[Opening GIVEN ENTRIES section]

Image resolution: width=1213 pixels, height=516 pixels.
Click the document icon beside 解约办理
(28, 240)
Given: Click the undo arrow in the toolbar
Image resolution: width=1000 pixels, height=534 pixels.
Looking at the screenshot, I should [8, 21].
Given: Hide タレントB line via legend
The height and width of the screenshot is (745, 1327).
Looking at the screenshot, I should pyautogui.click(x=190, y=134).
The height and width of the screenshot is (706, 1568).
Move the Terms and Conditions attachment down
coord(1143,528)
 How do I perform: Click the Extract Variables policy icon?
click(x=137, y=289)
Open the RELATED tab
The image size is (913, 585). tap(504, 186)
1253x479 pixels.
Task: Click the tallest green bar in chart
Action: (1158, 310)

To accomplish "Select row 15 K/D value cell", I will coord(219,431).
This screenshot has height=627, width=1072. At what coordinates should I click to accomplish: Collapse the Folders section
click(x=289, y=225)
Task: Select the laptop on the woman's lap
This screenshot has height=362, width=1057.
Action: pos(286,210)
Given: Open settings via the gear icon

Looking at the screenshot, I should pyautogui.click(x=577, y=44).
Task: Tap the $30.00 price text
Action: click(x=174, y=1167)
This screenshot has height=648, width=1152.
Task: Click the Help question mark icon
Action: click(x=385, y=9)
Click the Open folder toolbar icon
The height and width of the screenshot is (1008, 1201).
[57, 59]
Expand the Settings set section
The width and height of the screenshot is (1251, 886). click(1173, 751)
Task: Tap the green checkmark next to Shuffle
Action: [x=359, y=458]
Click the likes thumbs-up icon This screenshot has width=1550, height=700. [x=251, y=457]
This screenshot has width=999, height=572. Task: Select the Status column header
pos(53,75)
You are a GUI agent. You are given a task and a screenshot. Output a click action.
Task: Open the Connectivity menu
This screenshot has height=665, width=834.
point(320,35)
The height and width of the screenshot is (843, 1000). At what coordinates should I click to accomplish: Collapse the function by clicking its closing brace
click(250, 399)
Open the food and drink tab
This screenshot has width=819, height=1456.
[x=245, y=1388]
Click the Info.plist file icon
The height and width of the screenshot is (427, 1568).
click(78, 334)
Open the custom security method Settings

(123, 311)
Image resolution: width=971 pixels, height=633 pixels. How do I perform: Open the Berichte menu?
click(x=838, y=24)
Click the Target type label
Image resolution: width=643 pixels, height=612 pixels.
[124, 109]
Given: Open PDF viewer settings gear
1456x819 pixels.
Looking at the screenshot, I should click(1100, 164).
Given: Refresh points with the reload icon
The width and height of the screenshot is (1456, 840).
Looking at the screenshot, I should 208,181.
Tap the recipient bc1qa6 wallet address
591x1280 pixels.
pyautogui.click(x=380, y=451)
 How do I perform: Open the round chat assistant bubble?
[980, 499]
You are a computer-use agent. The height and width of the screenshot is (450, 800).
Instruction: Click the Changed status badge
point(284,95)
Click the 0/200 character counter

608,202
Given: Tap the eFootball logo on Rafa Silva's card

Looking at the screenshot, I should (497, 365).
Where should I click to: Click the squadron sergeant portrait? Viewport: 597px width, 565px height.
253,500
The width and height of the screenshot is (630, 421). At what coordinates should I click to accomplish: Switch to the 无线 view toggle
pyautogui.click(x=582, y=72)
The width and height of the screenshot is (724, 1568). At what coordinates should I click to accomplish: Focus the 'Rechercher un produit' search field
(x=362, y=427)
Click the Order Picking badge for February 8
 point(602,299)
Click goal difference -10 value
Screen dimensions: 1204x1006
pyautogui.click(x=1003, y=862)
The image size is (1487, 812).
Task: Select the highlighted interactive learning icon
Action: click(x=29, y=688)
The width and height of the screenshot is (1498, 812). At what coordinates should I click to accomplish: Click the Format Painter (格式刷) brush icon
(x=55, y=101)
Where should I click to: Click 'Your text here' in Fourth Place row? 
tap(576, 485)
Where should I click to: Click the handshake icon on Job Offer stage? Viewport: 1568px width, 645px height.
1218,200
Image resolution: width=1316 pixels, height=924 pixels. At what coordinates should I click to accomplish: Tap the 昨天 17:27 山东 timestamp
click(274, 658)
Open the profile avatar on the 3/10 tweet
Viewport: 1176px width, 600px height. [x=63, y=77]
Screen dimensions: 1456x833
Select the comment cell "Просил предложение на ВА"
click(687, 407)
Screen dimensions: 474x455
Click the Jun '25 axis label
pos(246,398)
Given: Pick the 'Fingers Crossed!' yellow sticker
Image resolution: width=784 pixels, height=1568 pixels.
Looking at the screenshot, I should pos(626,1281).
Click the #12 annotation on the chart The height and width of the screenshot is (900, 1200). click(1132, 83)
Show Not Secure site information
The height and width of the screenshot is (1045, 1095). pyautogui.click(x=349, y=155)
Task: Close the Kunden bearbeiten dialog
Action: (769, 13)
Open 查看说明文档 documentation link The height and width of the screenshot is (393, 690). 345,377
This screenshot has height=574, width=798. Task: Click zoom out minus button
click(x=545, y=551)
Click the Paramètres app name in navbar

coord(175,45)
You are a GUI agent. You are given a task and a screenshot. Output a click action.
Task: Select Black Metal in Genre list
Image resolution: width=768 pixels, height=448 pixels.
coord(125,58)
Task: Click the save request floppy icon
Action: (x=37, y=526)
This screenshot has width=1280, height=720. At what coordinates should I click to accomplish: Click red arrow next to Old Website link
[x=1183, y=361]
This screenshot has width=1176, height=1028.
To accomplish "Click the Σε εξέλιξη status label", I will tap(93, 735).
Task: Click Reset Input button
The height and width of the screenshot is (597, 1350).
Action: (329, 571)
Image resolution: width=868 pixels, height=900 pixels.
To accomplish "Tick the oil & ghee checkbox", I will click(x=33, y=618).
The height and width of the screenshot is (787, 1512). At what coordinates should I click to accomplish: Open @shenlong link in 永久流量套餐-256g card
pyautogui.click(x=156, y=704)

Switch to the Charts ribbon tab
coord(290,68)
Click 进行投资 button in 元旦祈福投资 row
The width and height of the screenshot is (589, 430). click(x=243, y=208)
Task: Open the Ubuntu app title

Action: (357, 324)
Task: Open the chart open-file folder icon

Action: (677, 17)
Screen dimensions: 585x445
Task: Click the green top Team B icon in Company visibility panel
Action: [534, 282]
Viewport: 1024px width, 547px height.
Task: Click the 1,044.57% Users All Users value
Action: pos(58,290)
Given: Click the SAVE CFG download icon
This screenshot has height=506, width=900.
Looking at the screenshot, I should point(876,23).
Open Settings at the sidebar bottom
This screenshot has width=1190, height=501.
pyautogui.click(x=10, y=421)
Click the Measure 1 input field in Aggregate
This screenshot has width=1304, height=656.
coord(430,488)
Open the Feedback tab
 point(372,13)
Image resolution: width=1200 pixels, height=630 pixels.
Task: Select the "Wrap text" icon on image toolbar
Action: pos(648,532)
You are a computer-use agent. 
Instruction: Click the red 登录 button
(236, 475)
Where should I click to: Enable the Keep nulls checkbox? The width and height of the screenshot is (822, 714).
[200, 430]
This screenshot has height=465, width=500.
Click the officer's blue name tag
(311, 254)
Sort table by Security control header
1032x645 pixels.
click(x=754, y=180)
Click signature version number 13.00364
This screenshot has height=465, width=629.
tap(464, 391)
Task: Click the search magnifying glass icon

[Closing GIVEN ENTRIES section]

▶ [WHAT THE EXERCISE ASKS] Go through the listing above and copy each line where the string "will" appears.

▶ [ANSWER BOX]
To accomplish "Select row 15 K/D value cell", I will coord(219,431).
To accomplish "Click the Σε εξέλιξη status label", I will tap(93, 735).
To accomplish "Tick the oil & ghee checkbox", I will click(x=33, y=618).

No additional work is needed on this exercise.